The laudable goal of conforming the NA28 with the ECM is, unfortunately, not yet complete. The only portion of the NA28 that conforms to the ECM is the “Catholic Epistles” because it is only for this section that the ECM is complete. This means that for the first time the critical apparatus for one section of the Novum Testamentum is different than the rest of the NT.

This edition also adds variants from newly discovered papyri 117 – 127, which are fragmentary but shed light on interesting variants: 

  • Papyri 118 is a 3rd century witness to Rom 15.26-27, 32-33; 16.1, 4-7, 11-12.
  • Papyri 122 is a 4/5th century witness to Jn 21.11-14, 22-24 with some irregular nomina sacra. 
  • Papyri 126 is a 6th century witness to 2 Cor 11.1-4, 6-9.
  • Papyri 127, probably the most interesting and by far lengthiest, is a 5th century witness to Acts 10.32-35, 40-45; 11.2-5, 30; 12.1-3, 5, 7-9; 15.29-31, 34-36, 38-41; 16.1-4, 13-40; 17.1-10. 
The appendices are different as well.
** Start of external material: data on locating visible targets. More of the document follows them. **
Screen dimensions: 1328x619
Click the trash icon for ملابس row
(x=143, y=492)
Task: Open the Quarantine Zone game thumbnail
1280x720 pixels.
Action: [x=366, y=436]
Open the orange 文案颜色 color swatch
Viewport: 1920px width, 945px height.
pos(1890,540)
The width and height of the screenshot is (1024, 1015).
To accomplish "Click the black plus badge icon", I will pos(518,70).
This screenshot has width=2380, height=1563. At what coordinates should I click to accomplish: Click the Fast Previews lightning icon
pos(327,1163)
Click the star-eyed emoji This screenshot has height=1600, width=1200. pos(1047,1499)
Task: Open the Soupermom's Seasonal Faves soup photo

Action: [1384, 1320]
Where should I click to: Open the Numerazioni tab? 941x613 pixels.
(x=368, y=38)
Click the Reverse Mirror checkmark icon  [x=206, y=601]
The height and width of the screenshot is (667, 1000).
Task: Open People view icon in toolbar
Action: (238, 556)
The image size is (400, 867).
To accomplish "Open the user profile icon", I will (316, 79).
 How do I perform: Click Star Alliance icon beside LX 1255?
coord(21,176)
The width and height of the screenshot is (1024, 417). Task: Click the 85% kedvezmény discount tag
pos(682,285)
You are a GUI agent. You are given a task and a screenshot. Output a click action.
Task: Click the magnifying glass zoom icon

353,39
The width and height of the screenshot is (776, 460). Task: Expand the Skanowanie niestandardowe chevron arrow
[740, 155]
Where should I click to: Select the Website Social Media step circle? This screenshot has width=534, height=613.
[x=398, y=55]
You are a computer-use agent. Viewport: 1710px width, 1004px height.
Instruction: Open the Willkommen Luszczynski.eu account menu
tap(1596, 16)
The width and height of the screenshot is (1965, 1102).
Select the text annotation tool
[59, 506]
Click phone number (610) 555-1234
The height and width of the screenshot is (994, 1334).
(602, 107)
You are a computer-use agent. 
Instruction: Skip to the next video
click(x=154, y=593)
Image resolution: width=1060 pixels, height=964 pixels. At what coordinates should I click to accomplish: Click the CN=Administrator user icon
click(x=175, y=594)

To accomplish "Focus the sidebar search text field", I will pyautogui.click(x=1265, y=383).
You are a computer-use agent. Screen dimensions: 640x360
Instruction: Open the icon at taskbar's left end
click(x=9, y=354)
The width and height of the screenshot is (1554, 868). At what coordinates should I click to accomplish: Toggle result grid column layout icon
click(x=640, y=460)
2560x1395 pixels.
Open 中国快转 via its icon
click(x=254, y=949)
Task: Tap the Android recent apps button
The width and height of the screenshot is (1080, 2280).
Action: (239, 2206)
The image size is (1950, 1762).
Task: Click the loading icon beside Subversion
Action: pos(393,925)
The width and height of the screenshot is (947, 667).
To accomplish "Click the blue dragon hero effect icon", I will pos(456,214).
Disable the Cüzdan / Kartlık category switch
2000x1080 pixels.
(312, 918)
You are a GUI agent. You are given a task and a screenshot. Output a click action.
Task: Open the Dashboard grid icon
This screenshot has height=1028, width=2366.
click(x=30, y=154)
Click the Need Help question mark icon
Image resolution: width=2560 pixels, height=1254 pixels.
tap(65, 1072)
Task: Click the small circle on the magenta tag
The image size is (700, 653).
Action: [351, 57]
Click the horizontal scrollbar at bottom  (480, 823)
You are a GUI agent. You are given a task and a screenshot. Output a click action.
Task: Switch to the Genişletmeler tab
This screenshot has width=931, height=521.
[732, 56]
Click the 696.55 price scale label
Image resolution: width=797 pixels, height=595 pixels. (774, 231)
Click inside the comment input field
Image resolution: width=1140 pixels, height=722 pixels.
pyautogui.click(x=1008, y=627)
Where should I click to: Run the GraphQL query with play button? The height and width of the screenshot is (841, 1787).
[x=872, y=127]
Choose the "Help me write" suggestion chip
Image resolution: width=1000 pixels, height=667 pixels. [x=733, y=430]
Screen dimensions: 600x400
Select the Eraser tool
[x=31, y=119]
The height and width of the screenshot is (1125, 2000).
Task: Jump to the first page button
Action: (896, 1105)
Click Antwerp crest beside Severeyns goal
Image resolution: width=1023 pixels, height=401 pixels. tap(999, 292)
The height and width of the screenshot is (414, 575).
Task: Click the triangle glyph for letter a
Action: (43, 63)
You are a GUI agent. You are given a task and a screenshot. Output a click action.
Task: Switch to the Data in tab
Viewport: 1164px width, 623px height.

The NA27 appendix III "Editionum Differentiae" is not included in the NA28 "because the effort of revising it would not have been in reasonable proportion to its prospective usefulness" (50). The new appendix III "Loci Citati Vel Allegati" (formerly appendix IV in the NA27) includes more citations, including substantially more references to non-canonical texts. The new appendix IV "Signa et Abbreviationes" (formerly "Signa, Sigla, Abbreviationes" Appen. V in the NA27) is in German and English rather than Latin and is more comprehensive. These revisions seem to me to be improvements most welcome.

The most decisive difference between the NA28 and previous editions is that this one has a digital edition that will include “corrections and new notes . . . available promptly via the internet. Abbreviations, sigla and short Latin phrases in the apparatus are explained in pop-up windows. Above all, the digital apparatus becomes a portal opening up the sources of the tradition, as it provides links to full transcriptions and, as far as possible, to images of the manuscripts included” (48, emphasis added). You can learn more here. The digital edition is not yet available, but this is exciting news nonetheless. Anyone interested in textual criticism, or NT scholarship in general, should purchase the latest edition. I picked my copy up at SBL for about $32, but it’s available for pre-order at Amazon for $33.51 or for pre-order at for $46.99.